▶ [What you have to do]:
Rescale the stretch of the data from the start through the line containing "[button] (1092, 25)" by writing out every line again, requests included, with each coordinate in the answers multiplied by 2.35 and rounded to a whole number, halves up. Keep the numbers in the requests unchanged.

Stored data entries:

━━━━━━

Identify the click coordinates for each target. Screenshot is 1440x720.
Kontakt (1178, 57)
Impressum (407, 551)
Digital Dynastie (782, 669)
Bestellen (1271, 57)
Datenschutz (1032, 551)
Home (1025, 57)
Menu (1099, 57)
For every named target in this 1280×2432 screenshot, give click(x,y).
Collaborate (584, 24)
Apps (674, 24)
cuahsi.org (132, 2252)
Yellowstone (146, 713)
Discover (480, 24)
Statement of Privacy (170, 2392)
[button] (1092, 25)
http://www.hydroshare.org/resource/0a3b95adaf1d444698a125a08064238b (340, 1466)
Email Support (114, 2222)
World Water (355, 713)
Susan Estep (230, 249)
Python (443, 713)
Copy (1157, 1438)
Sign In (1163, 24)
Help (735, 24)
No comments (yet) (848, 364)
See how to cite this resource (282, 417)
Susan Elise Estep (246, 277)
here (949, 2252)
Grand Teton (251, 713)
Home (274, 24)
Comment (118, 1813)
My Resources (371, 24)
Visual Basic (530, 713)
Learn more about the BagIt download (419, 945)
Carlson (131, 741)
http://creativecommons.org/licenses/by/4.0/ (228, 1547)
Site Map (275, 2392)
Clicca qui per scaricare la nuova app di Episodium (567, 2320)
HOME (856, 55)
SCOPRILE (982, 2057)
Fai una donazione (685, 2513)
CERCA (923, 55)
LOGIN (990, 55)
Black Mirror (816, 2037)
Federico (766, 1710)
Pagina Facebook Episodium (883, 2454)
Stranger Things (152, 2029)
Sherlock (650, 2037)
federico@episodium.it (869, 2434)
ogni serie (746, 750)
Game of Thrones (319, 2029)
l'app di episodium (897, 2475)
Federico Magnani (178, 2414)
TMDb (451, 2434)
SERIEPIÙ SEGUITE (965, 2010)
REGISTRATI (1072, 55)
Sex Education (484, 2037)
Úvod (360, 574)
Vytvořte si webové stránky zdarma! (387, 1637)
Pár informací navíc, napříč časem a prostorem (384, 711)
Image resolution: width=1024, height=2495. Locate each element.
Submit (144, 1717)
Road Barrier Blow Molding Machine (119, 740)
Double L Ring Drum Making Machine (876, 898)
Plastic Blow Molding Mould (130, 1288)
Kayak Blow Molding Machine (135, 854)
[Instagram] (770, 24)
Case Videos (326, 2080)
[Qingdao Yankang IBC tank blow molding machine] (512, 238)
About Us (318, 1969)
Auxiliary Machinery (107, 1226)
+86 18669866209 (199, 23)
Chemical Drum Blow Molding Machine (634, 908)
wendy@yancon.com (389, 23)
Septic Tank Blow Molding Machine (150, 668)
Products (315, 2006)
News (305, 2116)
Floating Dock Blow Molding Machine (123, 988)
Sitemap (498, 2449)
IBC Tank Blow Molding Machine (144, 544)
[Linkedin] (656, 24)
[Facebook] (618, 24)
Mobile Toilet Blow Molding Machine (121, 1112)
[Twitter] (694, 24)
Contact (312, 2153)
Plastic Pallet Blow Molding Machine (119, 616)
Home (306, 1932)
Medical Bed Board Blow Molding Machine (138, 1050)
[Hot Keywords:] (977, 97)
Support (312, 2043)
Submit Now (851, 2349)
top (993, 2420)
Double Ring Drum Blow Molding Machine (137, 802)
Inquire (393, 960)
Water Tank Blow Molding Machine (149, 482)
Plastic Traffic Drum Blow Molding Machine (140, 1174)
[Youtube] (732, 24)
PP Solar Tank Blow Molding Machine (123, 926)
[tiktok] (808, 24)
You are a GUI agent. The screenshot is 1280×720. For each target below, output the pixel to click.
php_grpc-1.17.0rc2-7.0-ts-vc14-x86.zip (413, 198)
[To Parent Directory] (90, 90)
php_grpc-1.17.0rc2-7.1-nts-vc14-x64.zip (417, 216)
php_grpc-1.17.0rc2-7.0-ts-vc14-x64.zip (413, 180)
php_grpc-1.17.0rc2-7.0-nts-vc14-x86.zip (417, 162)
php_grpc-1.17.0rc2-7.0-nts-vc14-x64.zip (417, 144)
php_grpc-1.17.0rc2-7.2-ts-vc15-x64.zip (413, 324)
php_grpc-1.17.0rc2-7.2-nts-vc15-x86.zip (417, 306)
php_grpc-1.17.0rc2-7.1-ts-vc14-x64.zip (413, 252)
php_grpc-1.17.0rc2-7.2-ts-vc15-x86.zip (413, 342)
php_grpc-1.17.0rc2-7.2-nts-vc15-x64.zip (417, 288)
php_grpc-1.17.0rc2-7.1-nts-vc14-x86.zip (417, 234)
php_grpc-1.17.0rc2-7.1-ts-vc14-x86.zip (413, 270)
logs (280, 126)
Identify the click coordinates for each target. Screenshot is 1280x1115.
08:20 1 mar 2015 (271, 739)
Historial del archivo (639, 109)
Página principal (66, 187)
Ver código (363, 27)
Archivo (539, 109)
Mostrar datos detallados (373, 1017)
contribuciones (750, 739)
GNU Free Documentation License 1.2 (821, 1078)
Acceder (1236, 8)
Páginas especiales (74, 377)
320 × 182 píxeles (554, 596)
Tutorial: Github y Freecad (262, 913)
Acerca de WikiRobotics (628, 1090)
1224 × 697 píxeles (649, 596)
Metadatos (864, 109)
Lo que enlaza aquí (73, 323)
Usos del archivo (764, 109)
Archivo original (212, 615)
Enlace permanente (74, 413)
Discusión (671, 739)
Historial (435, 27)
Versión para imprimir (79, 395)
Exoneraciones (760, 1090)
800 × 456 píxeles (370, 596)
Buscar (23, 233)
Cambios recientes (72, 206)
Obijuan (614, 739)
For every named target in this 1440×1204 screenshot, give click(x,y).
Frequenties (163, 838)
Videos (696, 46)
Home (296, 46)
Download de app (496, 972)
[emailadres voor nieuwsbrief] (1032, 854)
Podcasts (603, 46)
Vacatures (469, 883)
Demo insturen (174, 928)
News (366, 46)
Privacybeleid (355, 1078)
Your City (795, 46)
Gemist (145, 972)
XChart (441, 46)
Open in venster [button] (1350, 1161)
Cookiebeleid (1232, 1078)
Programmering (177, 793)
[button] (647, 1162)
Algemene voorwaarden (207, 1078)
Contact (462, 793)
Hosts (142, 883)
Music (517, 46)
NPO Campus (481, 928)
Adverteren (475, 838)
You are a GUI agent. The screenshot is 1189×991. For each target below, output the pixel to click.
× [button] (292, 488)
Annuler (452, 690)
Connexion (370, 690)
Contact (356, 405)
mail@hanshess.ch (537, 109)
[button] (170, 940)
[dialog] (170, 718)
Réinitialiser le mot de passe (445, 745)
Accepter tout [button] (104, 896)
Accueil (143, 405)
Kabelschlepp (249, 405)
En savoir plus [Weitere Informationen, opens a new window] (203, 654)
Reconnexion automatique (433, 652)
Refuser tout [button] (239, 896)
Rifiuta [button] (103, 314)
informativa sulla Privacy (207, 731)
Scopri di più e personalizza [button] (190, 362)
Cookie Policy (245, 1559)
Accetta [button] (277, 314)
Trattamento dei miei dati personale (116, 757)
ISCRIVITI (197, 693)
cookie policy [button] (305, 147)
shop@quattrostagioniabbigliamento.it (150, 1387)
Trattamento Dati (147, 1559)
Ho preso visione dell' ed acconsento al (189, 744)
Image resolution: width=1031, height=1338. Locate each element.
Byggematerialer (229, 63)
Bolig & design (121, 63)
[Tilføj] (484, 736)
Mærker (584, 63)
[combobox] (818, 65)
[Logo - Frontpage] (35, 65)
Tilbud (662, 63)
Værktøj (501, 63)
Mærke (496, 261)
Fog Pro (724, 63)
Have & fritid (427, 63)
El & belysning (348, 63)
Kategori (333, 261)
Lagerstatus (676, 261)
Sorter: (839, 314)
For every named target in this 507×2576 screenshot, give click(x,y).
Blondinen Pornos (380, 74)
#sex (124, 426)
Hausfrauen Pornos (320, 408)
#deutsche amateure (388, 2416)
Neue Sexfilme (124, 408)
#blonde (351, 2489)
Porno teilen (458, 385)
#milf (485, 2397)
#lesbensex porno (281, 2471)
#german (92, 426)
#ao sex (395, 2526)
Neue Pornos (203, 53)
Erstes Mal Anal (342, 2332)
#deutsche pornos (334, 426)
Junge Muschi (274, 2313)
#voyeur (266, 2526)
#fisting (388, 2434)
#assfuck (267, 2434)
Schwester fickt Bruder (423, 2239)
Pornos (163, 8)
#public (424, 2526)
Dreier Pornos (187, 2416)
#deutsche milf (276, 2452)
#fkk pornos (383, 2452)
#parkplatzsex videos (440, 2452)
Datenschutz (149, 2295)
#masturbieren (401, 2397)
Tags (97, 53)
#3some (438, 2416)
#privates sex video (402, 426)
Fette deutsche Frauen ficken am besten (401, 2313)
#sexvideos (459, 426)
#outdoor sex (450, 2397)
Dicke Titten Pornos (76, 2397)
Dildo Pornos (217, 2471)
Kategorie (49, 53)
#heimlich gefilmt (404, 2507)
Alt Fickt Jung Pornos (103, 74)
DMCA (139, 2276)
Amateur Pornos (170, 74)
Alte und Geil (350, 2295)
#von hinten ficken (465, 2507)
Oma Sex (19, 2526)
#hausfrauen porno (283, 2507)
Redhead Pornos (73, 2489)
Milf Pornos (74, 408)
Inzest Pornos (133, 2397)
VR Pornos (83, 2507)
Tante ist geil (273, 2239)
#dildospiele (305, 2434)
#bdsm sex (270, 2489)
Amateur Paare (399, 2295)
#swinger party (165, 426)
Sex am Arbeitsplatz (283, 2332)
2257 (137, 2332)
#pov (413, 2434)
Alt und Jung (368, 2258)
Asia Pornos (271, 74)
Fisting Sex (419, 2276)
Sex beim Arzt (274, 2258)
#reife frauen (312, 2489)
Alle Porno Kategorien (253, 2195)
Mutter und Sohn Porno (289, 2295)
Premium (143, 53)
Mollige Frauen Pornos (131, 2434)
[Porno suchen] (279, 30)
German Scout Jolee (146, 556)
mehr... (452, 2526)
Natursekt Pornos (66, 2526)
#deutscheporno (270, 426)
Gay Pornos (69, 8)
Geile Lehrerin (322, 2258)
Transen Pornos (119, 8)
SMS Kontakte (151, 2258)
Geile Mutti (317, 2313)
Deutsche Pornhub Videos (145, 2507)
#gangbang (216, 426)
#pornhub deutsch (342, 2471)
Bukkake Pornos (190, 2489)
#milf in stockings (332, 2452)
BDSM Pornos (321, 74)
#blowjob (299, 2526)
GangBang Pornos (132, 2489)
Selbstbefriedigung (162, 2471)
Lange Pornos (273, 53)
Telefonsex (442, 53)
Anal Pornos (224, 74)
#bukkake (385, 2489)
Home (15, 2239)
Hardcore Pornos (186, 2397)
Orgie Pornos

━━━━━━

▶ [Worked solution]:
Identify the click coordinates for each target. Screenshot is 1440x720.
Kontakt (2768, 134)
Impressum (956, 1295)
Digital Dynastie (1838, 1572)
Bestellen (2987, 134)
Datenschutz (2425, 1295)
Home (2409, 134)
Menu (2583, 134)
For every named target in this 1280×2432 screenshot, give click(x,y).
Collaborate (1372, 56)
Apps (1584, 56)
cuahsi.org (310, 5292)
Yellowstone (343, 1676)
Discover (1128, 56)
Statement of Privacy (400, 5621)
[button] (2566, 59)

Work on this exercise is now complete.